BAT a annoncé la dépréciation de 29 milliards d’euros de la valeur de plusieurs de ses marques. Face à la diminution de la consommation de cigarettes, elle souhaite accélérer sa diversification (voir 6 décembre 2023). Un dilemme de la transition comparable à celui des entreprises pétrolières, observe Philippe Escande, journaliste au Monde.
Nous reproduisons sa chronique intégralement (même si celle-ci intègre certaines approximations).
Le tabac est au cœur de la longue histoire commune entre les États-Unis et le Royaume-Uni. British American Tobacco (BAT) est né en 1902 de la fusion de deux empires de la cigarette de part et d’autre de l’Atlantique, Imperial Tobacco et American Tobacco. Cette mixité s’est encore renforcée en 2017 quand BAT a mis la main sur l’Américain Reynolds, le producteur des Camel, Lucky Strike et Dunhill aux États-Unis (voir 20 juillet 2017).
•• En annonçant ce 6 décembre déprécier près de 30 milliards d’euros de la valeur de ces marques prestigieuses, la firme a acté la fin programmée de cette aventure. Dans trente ans, ces marques ne vaudront plus rien. En cause, le déclin accéléré de la cigarette aux États-Unis. On en fumait 400 milliards en 2001, contre moins de la moitié en 2021. Les messages de santé publique, associés aux coûts croissants du produit, ont fait leur œuvre.
C’est la cigarette du condamné pour le roi du tabac qui a passé des décennies à minimiser l’impact de ses produits sur la santé. Désormais, son slogan est : « Construisons un monde sans fumée. »

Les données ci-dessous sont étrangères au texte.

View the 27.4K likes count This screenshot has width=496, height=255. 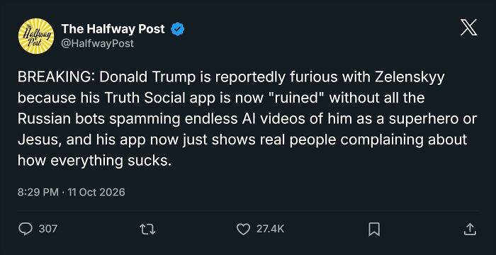(x=270, y=229)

L’homme n’en a pas fini avec son addiction préférée. Mais on lui préfère les vaporettes, plus sophistiquées, voire la nicotine à croquer ou mâcher. Passer d’un métier à l’autre n’est pas aisé. La cigarette est très rentable quand la vaporette n’atteindra son point mort que cette année. Résultat, la Bourse ne valide pas du tout la stratégie de transition de BAT, qui masque une moindre performance par rapport à ses concurrents.
•• Cette affaire n’est pas sans rappeler la situation dans laquelle se trouvent aujourd’hui les groupes pétroliers qui doivent gérer une activité très profitable, mais dont le terme est connu, la quasi-disparition vers 2050-2060. Face à cela, trois stratégies sont possibles.
La première est le déni, c’est celle des Américains, ExxonMobil en tête, qui extraient le plus de valeur possible de leurs champs pétroliers, tout en évitant les investissements à trop long terme. La deuxième, plus périlleuse, est l’abandon pur et simple, comme le Danois Orsted qui a soldé tous ses actifs pétroliers en 2017 pour se convertir à la production d’électricité renouvelable. Et puis il y a la stratégie intermédiaire, celle de BAT, choisie par les pétroliers européens BP, Shell et TotalEnergies.
On continue l’ancien métier et on utilise le cash pour investir dans l’électricité et les énergies renouvelables. Une transition bienvenue mais délicate. On prend le risque de se fâcher aussi bien avec les investisseurs financiers qui constatent la faible rentabilité des nouvelles activités qu’avec la société civile qui veut aller plus vite. Il est encore plus difficile d’arrêter le pétrole que la cigarette.